É preciso compreender que não há “a masculinidade”. Há masculinidades. Primeiramente, é necessário destituir a figura do homem como alguém infalível. Pelo que vemos, não somos tão indestrutíveis assim. Afinal, se fôssemos tão fortes assim, não seriam necessários tantos instrumentos de controle. É por sermos frágeis que precisamos parecer fortes e utilizar recursos bélicos para gerenciar o medo e o sofrimento. Porém, a barreira se irrompe...
A expressão da virilidade marca o ódio contra as mulheres, pois a sensibilidade é constantemente associada ao feminino. Ser “mulherzinha” é sinônimo de fraqueza, por isso que desde crianças é comum meninos tentarem atingir uns aos outros apelidando-se de qualquer nomenclatura que remeta ao âmbito mulheril. Isso explica também o ódio contra homossexuais, pois eles são vistos como afeminados, como se traíssem o pacto da machitude, no qual a sensibilidade não deve atuar.
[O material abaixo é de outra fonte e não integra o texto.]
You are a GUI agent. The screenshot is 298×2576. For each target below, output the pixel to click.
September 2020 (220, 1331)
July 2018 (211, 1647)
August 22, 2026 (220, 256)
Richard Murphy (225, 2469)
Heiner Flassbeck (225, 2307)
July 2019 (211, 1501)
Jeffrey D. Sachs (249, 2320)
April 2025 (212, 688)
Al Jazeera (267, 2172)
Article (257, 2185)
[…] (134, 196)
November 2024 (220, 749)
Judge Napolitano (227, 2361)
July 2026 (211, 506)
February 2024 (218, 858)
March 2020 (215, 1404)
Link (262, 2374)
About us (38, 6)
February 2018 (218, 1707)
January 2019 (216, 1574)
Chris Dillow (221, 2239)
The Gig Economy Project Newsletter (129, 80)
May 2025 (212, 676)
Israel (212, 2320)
A sociedade machista, misógina, homoafetada, é um sinal de extrema burrice. Ao validar manifestações de ódio, compactua-se com a barbárie de modo amplo. Homens vão se automutilando – de dentro para fora e de fora para dentro. Afinal, se reduzimos o feminino, estamos fazendo isso com as nossas companheiras, mães, irmãs, amigas. Se exaltamos a figura do macho, vislumbramos patamares difíceis de chegar e, principalmente, de nos manter. O resultado já sabemos: a queda da própria altura.